## [INFORMATION SHOWN]
※
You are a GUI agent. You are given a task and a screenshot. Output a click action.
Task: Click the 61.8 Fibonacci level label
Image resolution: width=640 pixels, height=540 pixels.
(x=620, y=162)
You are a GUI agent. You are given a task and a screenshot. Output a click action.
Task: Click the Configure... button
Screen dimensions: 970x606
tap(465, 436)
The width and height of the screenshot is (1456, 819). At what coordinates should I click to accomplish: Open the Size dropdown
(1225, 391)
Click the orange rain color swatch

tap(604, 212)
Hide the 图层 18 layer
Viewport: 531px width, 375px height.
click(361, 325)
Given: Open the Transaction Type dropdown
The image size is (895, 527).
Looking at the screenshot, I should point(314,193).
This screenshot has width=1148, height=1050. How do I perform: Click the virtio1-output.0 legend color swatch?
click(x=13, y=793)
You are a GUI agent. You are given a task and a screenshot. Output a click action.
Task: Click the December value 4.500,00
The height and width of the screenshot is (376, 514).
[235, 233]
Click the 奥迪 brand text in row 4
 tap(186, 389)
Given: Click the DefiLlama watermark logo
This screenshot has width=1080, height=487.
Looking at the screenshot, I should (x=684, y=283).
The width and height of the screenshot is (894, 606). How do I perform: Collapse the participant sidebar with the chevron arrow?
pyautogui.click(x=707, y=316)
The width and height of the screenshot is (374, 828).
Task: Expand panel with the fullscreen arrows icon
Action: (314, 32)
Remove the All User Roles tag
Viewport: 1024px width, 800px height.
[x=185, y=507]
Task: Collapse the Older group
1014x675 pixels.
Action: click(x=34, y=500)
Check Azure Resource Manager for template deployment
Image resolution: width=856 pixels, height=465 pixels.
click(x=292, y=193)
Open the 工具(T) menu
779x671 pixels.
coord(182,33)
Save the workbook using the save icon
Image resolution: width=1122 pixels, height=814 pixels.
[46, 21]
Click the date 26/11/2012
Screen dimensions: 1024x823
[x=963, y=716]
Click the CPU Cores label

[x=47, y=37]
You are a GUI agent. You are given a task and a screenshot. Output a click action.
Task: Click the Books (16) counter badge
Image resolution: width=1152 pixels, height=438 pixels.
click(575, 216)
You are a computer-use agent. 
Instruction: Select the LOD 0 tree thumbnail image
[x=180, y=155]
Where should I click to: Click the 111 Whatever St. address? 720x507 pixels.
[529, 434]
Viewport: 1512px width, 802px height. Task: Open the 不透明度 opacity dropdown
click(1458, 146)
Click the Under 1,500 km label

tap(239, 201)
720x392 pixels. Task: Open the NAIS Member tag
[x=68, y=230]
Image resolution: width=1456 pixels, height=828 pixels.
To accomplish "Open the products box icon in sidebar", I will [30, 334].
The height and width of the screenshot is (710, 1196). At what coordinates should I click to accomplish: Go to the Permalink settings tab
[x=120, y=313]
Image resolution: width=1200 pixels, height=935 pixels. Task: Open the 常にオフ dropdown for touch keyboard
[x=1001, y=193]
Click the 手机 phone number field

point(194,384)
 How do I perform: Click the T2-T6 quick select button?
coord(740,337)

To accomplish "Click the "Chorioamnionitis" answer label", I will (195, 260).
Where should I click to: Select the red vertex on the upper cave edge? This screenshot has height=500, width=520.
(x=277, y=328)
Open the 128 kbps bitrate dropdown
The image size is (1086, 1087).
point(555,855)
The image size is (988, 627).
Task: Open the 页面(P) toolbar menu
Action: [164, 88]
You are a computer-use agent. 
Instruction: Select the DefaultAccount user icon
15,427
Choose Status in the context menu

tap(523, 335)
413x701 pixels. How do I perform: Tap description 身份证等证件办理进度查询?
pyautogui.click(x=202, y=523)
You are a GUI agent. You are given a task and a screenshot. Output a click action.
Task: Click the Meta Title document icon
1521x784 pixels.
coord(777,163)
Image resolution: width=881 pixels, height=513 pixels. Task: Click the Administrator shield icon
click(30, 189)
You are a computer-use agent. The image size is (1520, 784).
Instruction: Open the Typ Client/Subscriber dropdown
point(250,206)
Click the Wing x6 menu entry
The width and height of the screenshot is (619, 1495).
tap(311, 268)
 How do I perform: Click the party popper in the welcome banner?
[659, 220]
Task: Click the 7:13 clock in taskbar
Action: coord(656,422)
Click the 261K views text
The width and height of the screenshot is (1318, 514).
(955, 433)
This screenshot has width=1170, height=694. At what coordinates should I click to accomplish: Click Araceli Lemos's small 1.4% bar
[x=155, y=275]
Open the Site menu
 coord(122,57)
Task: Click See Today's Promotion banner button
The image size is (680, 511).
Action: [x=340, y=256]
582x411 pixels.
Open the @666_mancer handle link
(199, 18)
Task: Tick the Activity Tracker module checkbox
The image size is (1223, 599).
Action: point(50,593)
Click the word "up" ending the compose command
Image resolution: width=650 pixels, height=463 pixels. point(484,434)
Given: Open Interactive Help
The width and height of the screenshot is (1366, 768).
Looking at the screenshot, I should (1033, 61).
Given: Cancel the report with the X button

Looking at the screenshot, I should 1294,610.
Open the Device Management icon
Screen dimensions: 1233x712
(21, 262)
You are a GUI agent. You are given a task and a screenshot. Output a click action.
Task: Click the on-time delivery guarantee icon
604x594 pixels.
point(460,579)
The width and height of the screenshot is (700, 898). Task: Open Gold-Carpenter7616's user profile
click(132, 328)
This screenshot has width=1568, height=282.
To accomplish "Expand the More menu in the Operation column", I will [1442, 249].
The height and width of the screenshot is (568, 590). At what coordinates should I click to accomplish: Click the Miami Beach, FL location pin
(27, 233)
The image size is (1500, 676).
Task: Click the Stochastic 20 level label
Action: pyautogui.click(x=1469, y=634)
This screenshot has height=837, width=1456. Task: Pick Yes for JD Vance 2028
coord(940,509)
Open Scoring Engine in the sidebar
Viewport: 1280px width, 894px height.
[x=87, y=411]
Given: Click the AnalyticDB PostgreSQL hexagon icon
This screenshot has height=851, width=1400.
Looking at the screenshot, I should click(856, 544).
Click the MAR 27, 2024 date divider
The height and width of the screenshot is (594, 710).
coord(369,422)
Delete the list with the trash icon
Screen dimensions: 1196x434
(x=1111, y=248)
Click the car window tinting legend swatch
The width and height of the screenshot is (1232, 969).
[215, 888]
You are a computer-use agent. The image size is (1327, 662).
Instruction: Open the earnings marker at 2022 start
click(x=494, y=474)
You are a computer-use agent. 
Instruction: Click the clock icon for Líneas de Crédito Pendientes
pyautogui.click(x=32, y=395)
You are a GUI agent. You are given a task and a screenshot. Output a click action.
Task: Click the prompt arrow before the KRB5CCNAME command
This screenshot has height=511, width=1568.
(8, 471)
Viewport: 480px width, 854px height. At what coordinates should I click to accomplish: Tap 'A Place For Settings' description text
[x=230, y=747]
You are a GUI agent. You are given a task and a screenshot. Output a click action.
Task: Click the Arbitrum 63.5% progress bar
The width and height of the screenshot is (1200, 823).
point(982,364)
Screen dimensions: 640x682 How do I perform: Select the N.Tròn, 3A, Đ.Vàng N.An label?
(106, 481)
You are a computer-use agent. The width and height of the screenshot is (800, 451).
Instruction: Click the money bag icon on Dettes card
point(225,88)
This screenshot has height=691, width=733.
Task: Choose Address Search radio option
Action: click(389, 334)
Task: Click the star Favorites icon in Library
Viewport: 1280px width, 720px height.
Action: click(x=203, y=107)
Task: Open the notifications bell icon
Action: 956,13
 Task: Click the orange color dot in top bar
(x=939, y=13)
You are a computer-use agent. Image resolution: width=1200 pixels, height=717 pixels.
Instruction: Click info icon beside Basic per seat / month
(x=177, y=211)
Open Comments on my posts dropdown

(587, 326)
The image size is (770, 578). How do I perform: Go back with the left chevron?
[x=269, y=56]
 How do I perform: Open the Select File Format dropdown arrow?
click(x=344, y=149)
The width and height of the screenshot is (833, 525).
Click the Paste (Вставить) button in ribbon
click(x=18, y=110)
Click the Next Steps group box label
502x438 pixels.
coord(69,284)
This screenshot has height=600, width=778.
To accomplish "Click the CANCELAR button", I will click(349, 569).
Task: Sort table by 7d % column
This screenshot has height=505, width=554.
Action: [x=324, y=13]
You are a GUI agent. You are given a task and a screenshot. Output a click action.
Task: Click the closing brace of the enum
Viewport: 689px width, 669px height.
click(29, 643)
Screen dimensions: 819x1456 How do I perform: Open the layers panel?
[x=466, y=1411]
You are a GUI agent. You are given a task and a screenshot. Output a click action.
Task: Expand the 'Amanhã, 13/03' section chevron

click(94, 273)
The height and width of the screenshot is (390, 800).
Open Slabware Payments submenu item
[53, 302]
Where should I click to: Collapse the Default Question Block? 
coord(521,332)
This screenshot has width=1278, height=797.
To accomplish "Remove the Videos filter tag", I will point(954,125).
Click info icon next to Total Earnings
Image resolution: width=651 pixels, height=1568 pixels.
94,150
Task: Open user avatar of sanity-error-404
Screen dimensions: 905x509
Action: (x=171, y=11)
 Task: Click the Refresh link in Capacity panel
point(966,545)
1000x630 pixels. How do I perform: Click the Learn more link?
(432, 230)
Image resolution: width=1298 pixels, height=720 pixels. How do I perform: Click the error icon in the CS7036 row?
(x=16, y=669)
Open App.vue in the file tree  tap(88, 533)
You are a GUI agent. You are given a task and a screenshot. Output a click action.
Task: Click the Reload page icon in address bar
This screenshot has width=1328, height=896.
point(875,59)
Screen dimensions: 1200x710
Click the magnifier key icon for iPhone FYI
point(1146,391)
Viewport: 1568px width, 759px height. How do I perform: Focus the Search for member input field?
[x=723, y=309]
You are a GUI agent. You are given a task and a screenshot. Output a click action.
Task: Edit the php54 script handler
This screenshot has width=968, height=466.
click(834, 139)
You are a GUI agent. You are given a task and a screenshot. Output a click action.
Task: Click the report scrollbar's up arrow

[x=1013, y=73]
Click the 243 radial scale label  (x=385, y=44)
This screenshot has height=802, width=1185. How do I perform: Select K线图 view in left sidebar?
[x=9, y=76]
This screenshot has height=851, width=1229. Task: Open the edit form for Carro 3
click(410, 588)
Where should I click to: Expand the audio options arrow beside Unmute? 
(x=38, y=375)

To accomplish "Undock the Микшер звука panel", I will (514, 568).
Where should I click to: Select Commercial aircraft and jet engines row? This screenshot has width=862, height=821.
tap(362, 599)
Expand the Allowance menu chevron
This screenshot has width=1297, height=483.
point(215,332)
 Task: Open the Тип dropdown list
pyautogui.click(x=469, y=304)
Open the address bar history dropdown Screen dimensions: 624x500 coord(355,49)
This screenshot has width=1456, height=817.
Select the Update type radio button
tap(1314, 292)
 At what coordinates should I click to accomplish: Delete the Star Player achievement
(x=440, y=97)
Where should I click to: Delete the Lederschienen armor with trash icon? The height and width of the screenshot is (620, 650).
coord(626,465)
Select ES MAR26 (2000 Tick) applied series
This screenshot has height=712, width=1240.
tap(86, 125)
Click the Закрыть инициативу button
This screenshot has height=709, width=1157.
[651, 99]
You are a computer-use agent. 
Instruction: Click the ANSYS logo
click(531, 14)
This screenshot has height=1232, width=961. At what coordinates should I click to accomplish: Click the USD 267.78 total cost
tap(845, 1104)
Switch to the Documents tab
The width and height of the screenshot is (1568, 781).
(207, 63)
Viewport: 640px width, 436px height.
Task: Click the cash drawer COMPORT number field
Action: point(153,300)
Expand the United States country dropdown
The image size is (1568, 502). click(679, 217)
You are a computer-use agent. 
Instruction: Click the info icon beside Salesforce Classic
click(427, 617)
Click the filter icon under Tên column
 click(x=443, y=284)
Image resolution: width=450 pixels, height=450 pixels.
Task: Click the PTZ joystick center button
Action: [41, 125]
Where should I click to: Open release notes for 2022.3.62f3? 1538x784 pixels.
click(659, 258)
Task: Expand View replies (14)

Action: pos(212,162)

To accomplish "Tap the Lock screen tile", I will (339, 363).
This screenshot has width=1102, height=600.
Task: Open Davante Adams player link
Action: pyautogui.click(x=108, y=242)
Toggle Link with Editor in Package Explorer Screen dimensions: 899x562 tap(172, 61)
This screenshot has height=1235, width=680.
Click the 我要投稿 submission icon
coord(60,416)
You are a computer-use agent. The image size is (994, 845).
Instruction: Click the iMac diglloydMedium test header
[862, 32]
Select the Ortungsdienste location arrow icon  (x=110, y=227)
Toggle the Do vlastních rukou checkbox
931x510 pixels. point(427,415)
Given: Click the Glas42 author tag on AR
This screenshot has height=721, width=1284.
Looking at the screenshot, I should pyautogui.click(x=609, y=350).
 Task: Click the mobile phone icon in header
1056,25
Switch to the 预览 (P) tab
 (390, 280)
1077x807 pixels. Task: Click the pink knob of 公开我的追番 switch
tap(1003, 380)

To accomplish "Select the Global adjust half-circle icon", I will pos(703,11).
※
Set down exactly the lines from the one that contains "Instruction: Click the ANSYS logo" to the final line above, both included, and nothing more.

Instruction: Click the ANSYS logo
click(531, 14)
This screenshot has height=1232, width=961. At what coordinates should I click to accomplish: Click the USD 267.78 total cost
tap(845, 1104)
Switch to the Documents tab
The width and height of the screenshot is (1568, 781).
(207, 63)
Viewport: 640px width, 436px height.
Task: Click the cash drawer COMPORT number field
Action: point(153,300)
Expand the United States country dropdown
The image size is (1568, 502). click(679, 217)
You are a computer-use agent. 
Instruction: Click the info icon beside Salesforce Classic
click(427, 617)
Click the filter icon under Tên column
 click(x=443, y=284)
Image resolution: width=450 pixels, height=450 pixels.
Task: Click the PTZ joystick center button
Action: [41, 125]
Where should I click to: Open release notes for 2022.3.62f3? 1538x784 pixels.
click(659, 258)
Task: Expand View replies (14)

Action: pos(212,162)

To accomplish "Tap the Lock screen tile", I will (339, 363).
This screenshot has width=1102, height=600.
Task: Open Davante Adams player link
Action: pyautogui.click(x=108, y=242)
Toggle Link with Editor in Package Explorer Screen dimensions: 899x562 tap(172, 61)
This screenshot has height=1235, width=680.
Click the 我要投稿 submission icon
coord(60,416)
You are a computer-use agent. The image size is (994, 845).
Instruction: Click the iMac diglloydMedium test header
[862, 32]
Select the Ortungsdienste location arrow icon  (x=110, y=227)
Toggle the Do vlastních rukou checkbox
931x510 pixels. point(427,415)
Given: Click the Glas42 author tag on AR
This screenshot has height=721, width=1284.
Looking at the screenshot, I should pyautogui.click(x=609, y=350).
 Task: Click the mobile phone icon in header
1056,25
Switch to the 预览 (P) tab
 (390, 280)
1077x807 pixels. Task: Click the pink knob of 公开我的追番 switch
tap(1003, 380)

To accomplish "Select the Global adjust half-circle icon", I will pos(703,11).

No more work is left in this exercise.